Among the lines below, restate word for word only those from the line with "[Share on WhatsApp] (155, 231)" through the line with "Is 60,6 (77, 579)", with both end lines kept.

• Stored items
++++++++

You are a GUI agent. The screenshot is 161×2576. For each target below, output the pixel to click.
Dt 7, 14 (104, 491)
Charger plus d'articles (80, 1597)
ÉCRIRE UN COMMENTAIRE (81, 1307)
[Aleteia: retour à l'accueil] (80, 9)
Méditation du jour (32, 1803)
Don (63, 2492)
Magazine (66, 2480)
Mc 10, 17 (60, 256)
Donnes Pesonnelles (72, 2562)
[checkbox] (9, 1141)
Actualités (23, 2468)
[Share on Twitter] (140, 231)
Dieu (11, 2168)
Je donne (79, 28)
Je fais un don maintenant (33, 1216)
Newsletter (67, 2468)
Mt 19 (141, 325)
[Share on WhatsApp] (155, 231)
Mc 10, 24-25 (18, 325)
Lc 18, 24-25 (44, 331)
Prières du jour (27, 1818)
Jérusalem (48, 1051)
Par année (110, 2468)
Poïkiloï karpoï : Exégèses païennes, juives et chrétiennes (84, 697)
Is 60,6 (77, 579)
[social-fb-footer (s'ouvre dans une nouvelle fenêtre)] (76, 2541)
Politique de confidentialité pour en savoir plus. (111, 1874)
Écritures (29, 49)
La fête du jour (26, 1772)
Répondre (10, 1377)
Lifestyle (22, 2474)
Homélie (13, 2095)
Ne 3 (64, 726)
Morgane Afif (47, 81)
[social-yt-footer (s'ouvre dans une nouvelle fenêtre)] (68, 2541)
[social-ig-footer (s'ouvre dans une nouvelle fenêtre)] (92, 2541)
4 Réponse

++++++++

• Answer below
[Share on WhatsApp] (155, 231)
Mc 10, 24-25 (18, 325)
Lc 18, 24-25 (44, 331)
Prières du jour (27, 1818)
Jérusalem (48, 1051)
Par année (110, 2468)
Poïkiloï karpoï : Exégèses païennes, juives et chrétiennes (84, 697)
Is 60,6 (77, 579)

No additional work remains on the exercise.